>>>>
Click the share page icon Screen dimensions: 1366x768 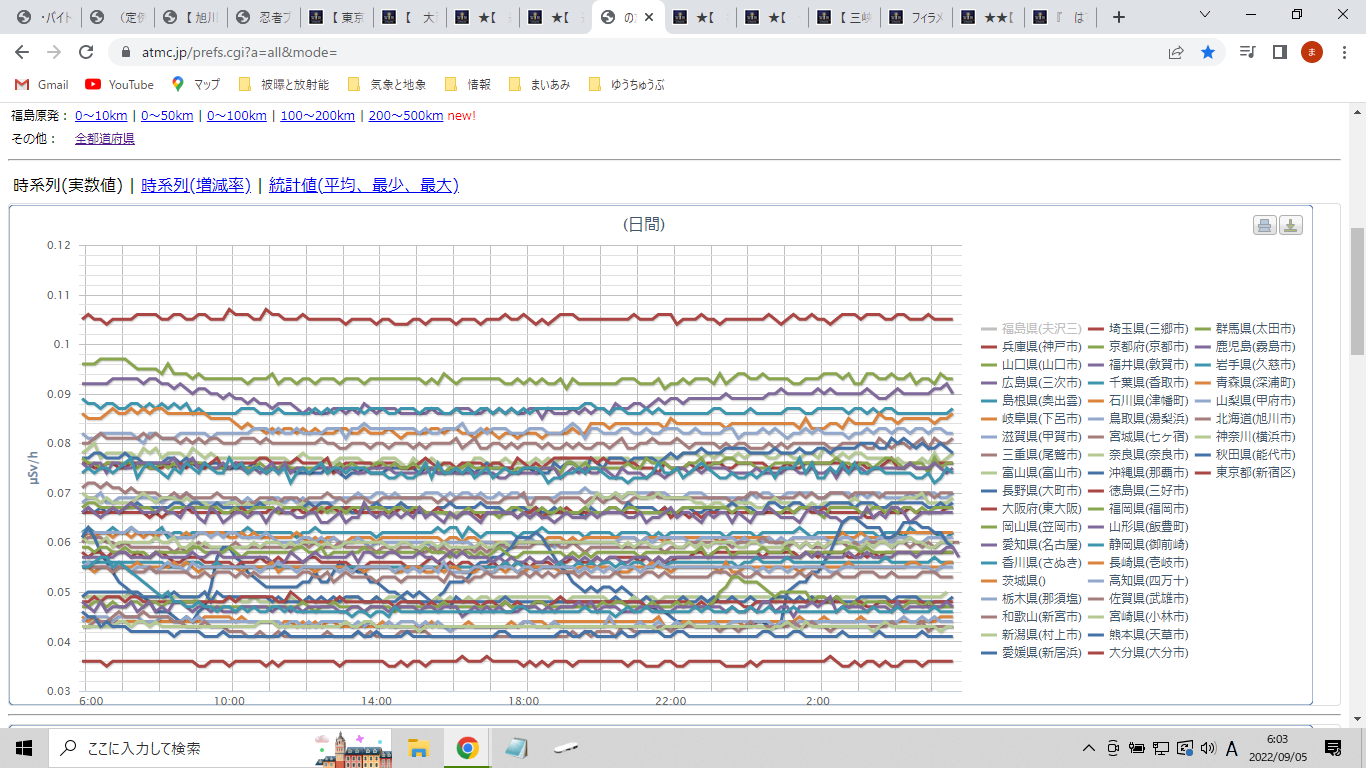1176,52
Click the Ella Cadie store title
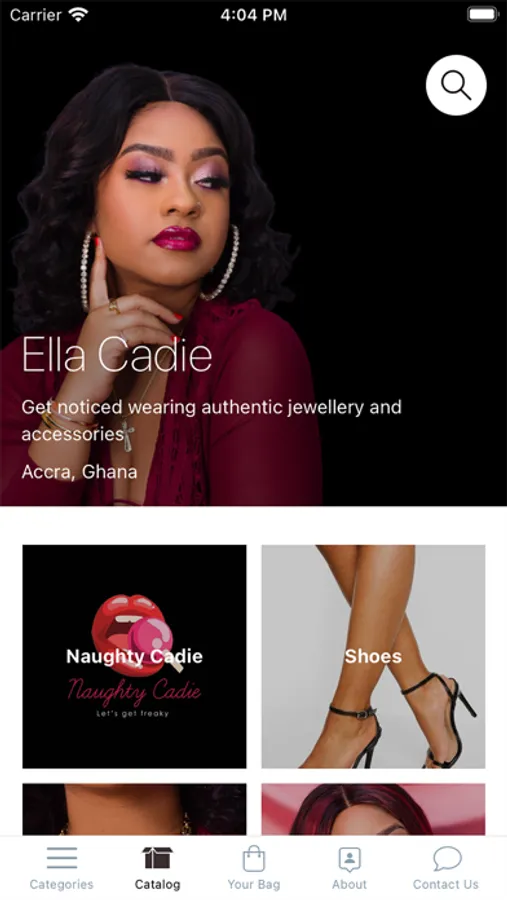Image resolution: width=507 pixels, height=900 pixels. point(117,355)
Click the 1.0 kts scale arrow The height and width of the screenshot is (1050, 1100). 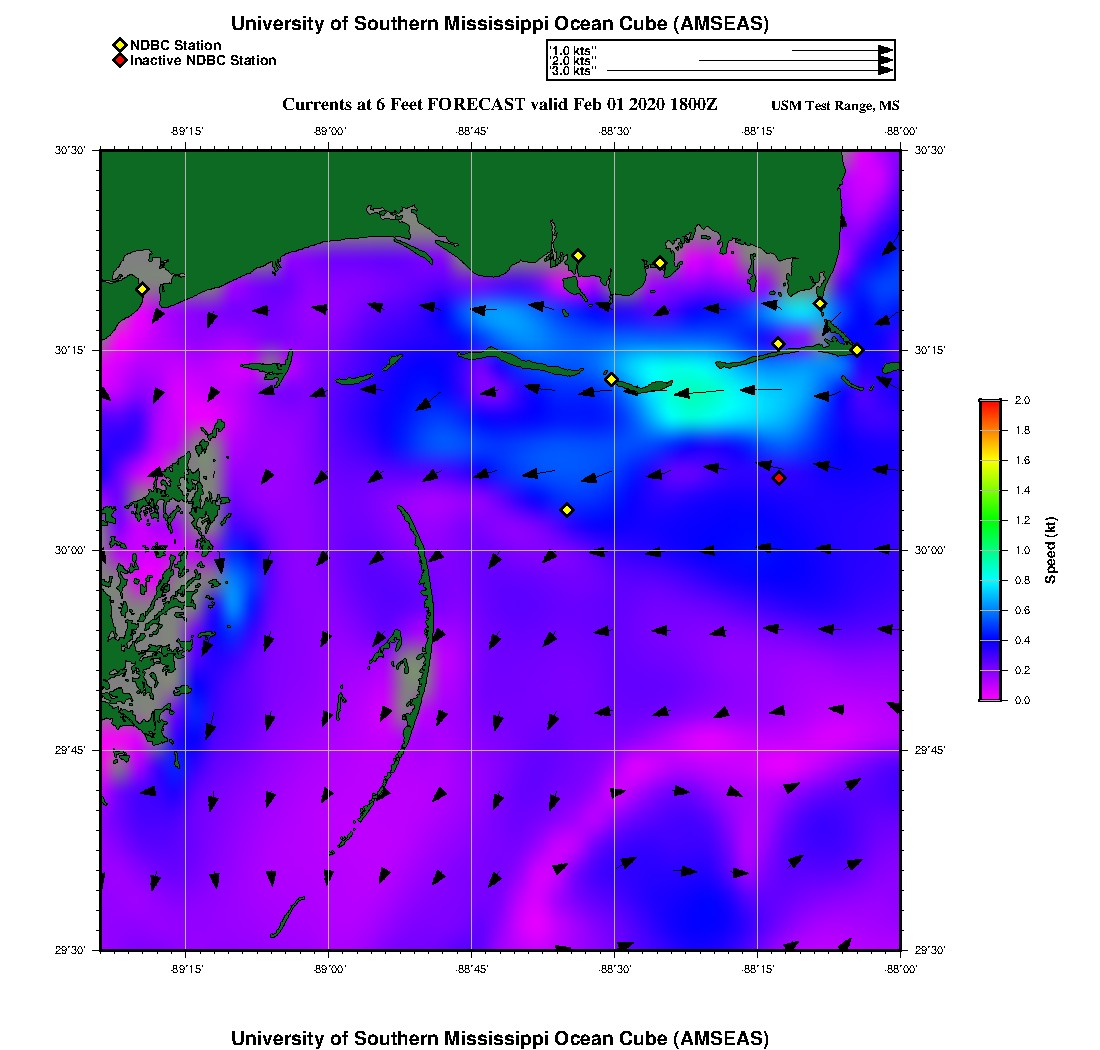[x=840, y=50]
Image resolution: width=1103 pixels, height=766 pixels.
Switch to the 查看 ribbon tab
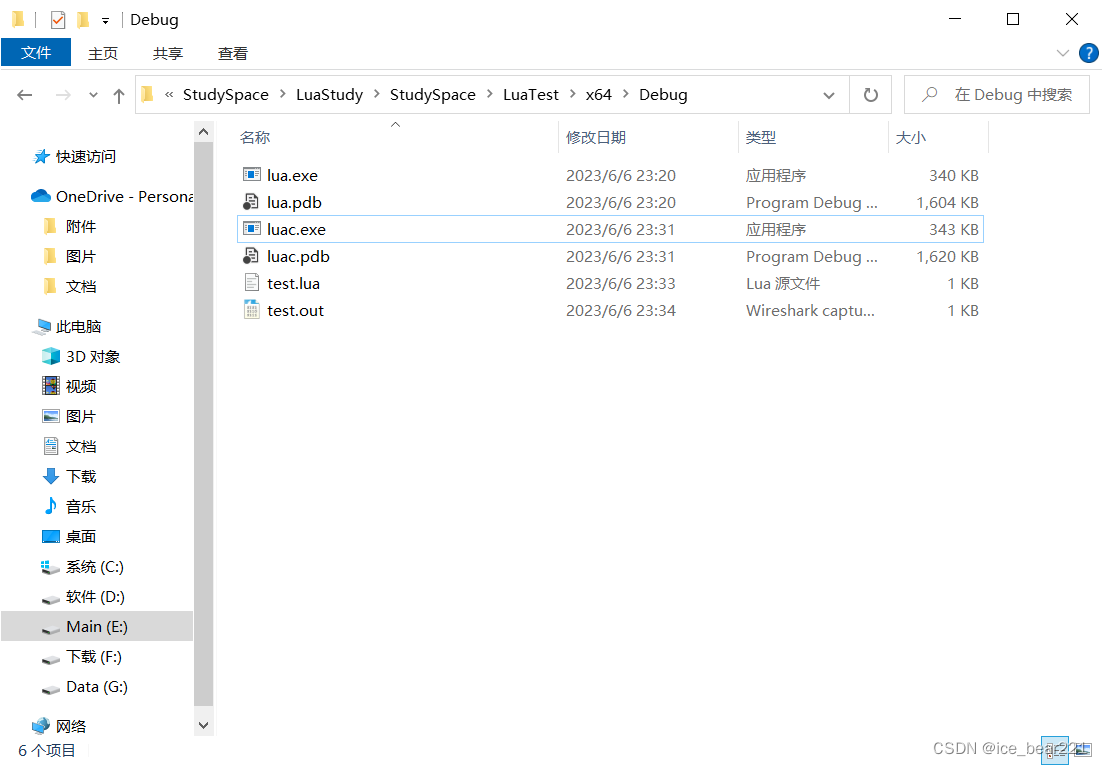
<<<<
WRITTEN PROBLEM:
Render everything from the line containing "Image resolution: width=1103" down to the end of the items above as a Markdown table with the columns Row and Line, numbering each row and skipping blank lines. Omit the pictures.

FULL OUTPUT:
| Row | Line |
|---|---|
| 1 | Image resolution: width=1103 pixels, height=766 pixels. |
| 2 | Switch to the 查看 ribbon tab |